In either case, the valuation is considerable, since a frequent
rate of exchange between mares and camels in Arabia was five female
camels per mare.
One of the most famous of the imported Davenport
horses was the stallion *Haleb. Davenport described him as "Our
great horse." George Ford Morris, who may have been America's finest
horse painter and was an expert judge of all kinds of horses, described
him as the only horse he could not fault. In Arabia, *Haleb had
also been considered a prime animal. At the time of his importation
to this country, over 200 mares were said to be in foal to him.

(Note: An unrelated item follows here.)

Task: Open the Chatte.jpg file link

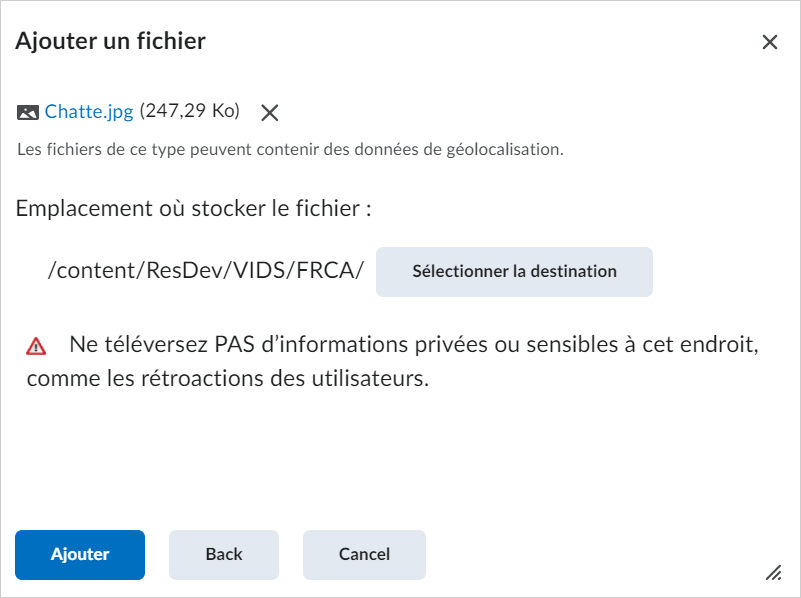Action: 89,111
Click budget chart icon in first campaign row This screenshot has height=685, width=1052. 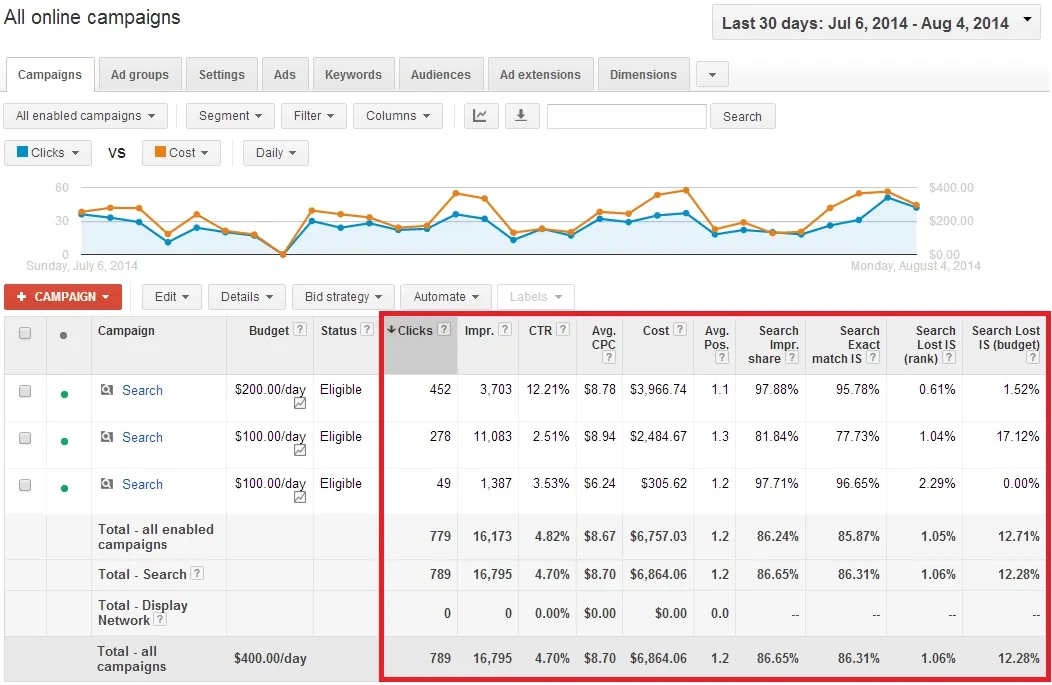300,403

Pictures of *Haleb show him to have been
a horse of magnificent balance of body. Parts of his skeleton were
preserved, including his fine, hard cannon bones and his skull,
which had a pronounced dish. Unfortunately, a good picture was not
preserved of his head.
A horse like *Haleb was the kind of horse
that Americans have always liked: well-balanced, athletic, useful
for a variety of purposes, and handsome. He left only a few foals
before dying. Included among them was a Saqlawi line from the mare
*Urfah. One of the characteristics which occurs in this line from
time to time is a pronounced dished profile, which may have its
origin with the cross to *Haleb.
The major breeding stallion of the Davenport
importation was *Hamrah. He was only toe when the importation occurred,
so, of course, we have no way of knowing anything of his origin
in Arabia, except that he was the son of a particularly important
mare and by a noted stallion. In this country, he matured to a magnificent
stallion with a short back and a long hip. Statistical analysis
of the AHC studbooks show him to have been the most significant
Arabian stallion in this country through 1946.

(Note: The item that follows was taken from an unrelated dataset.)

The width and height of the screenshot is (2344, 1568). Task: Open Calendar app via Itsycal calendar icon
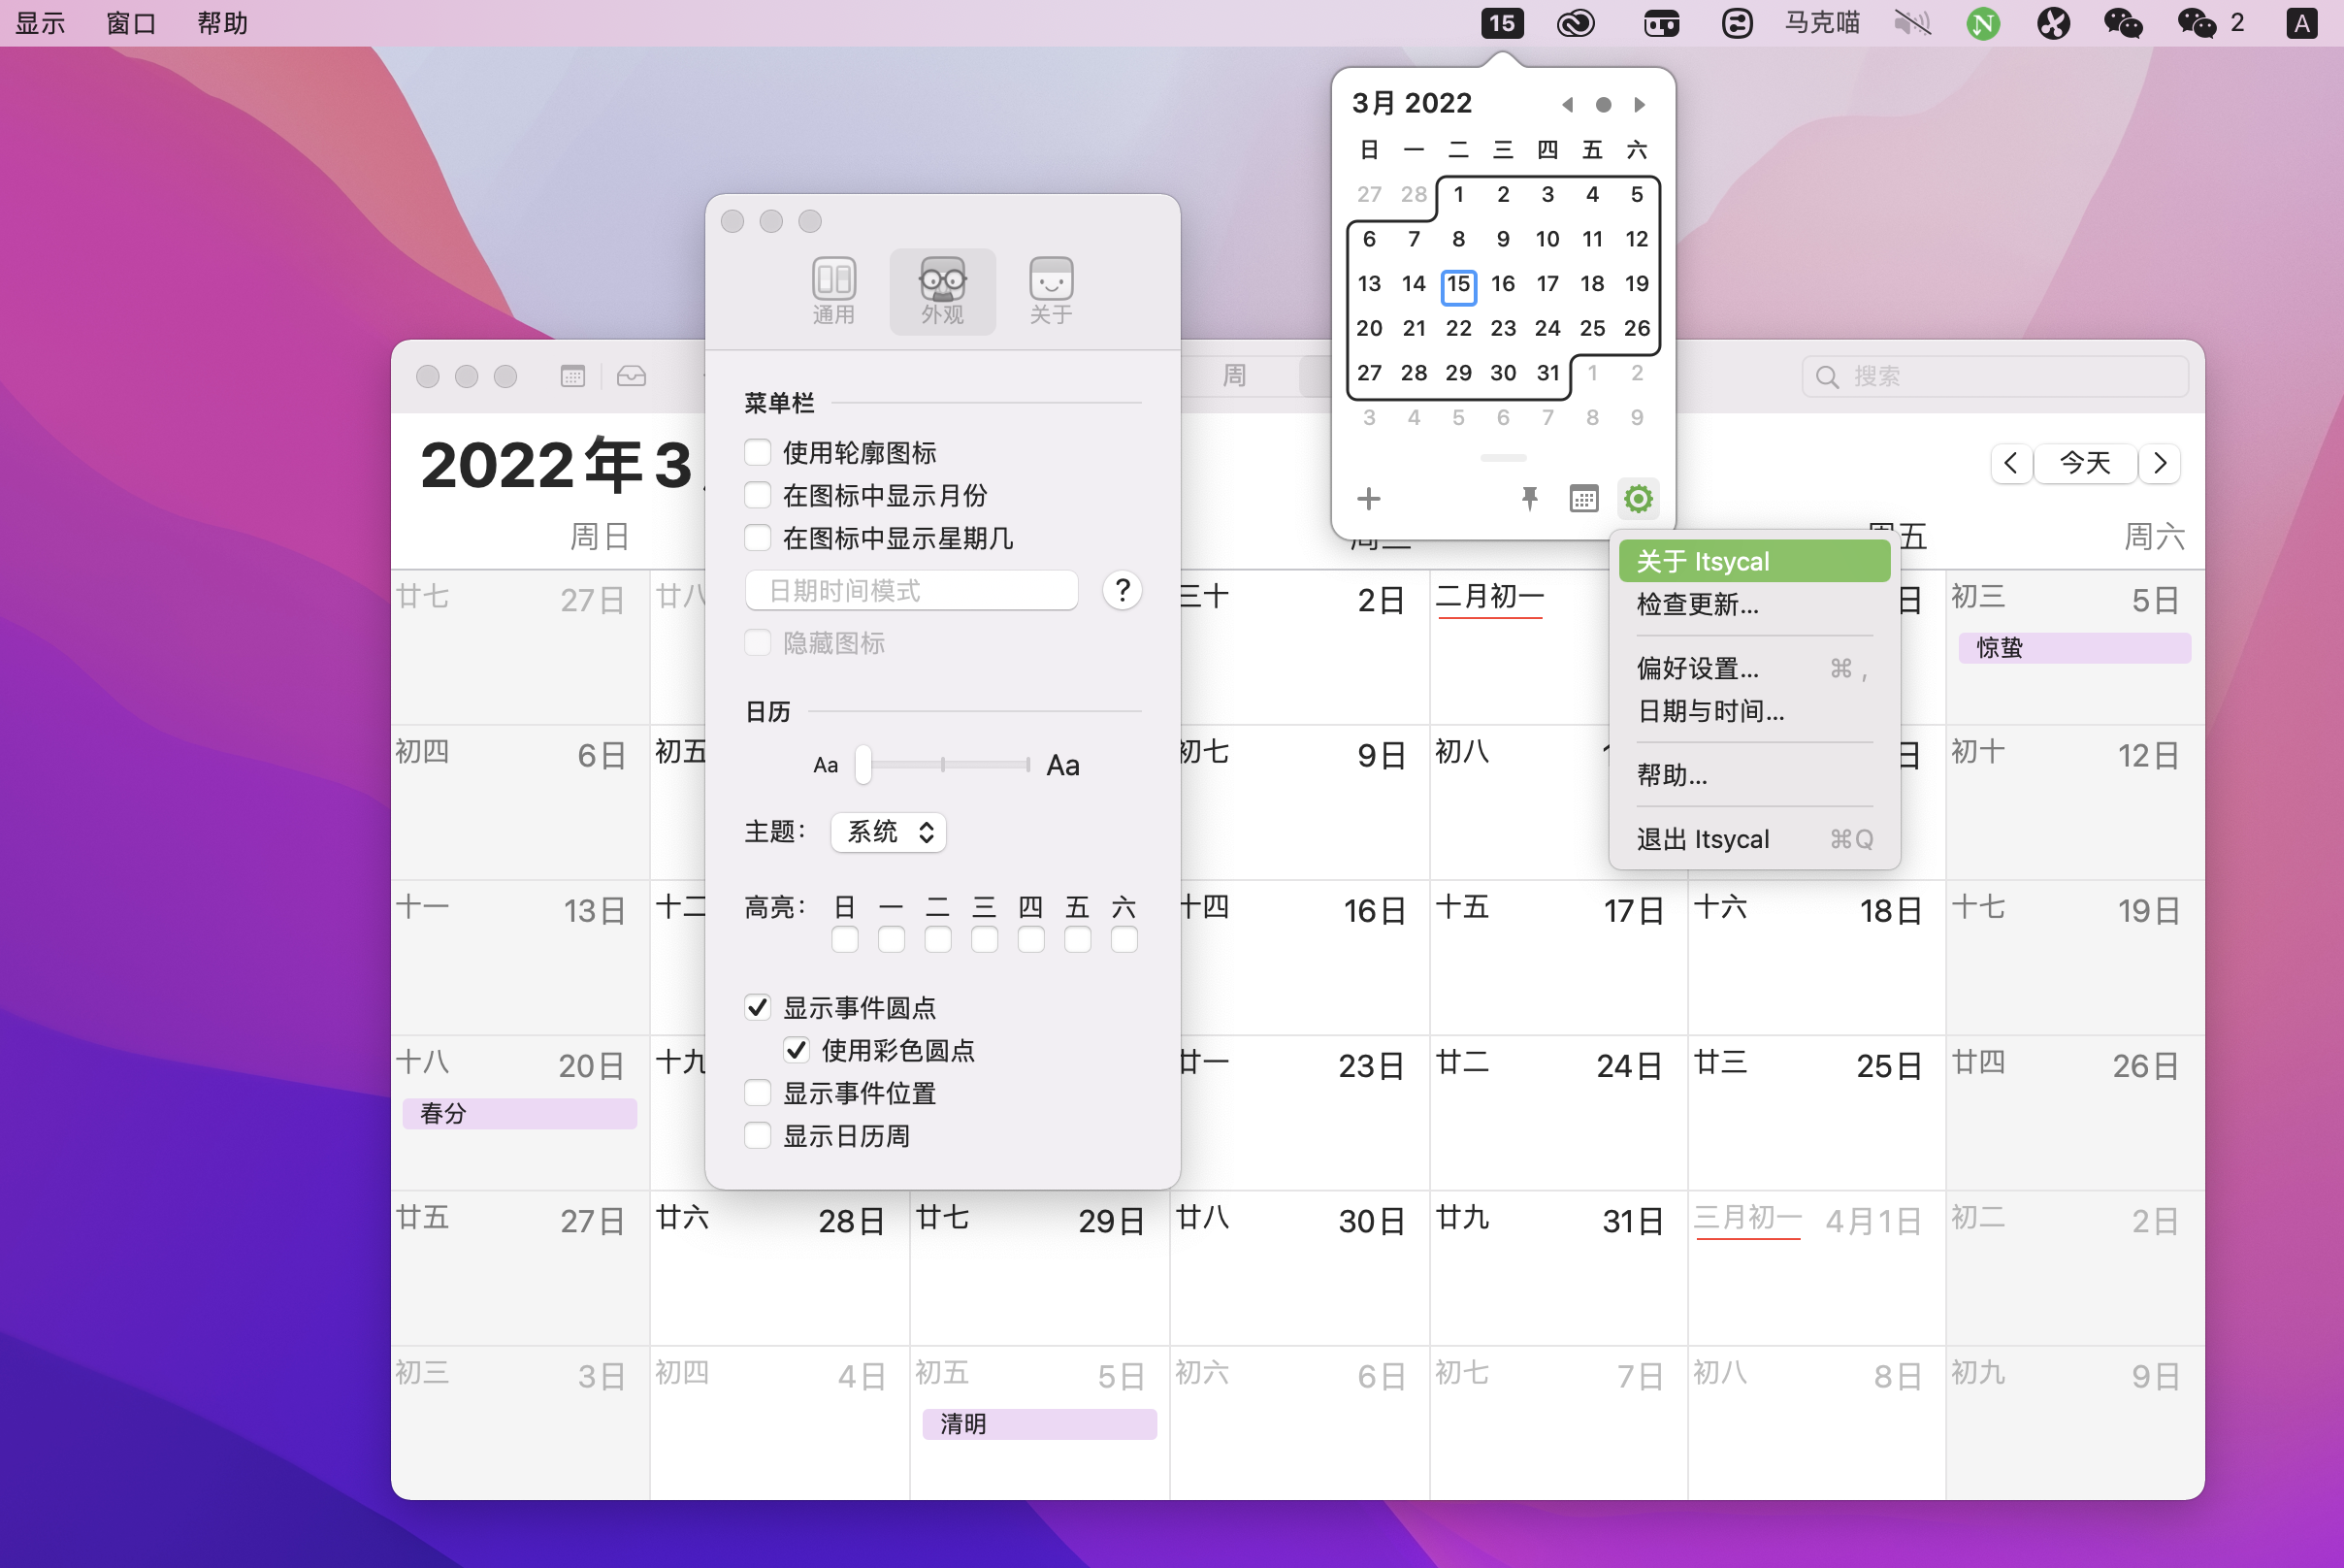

In Davenport breeding, *Hamrah's influence
has been pervasive with many horses tracing to *Hamrah at the grandparent
level of concentration, or closer. His ability to project influence
over years and generations may have much to do with the uniformity
and general "frame" of current Davenport breeding. Chances are that
many of the characteristics which most current Davenports share
come from this proponent desert-born ancestor who is strongly in
the pedigrees of all of them.
If we knew more individually about the 15
foundation Davenport horses which are represented in the pedigrees
of currently living Davenport horses, no doubt we could identify
the source animals for many other characteristics which add to the
attractiveness of the Davenports we have today. Unfortunately, we
are never going to be able to make this kind of study in the detail
which we would like. Full information of this sort about the foundation
animals has simply not been preserved.
There is a final point, however, for which
further detail is not required. That is that these bloodlines have
persisted since 1906, while retaining the essential factors of identity
which they had from the beginning. This is so to point that, if
we could have a conference with some of the old-time founding breeders
of Arabians in America, they would still recognize what we call
Davenport Arabians as the same kind of horses Homer Davenport went
to the desert to get: nice moderate-sized, athletic horses that
are friendly and look like the real thing. Some of them obviously
show family characteristics that come from the old horses: *Haleb's
balance, *Reshan's coat, *Abeyah's jibbah, *Hamrah's coupling, *Muson's
vitality, a certain inner spark that may have come from *Wadduda,
if it did not also come from all the others.
These are characteristics that Americans
have prized enough to keep these bloodlines going. In all the generations
of horses since 1906, there have no doubt been many times when American
breeders went to considerable trouble to maintain matings between
Davenport horses, although it has nearly always been an easy option
to instead do attractive outcross matings. Sometimes survival has
been by a thin thread of devotion, but it has held and the horses
are still with us as a blessing for the present, and as an example
of continuity in the breeding of Arabian horses in America.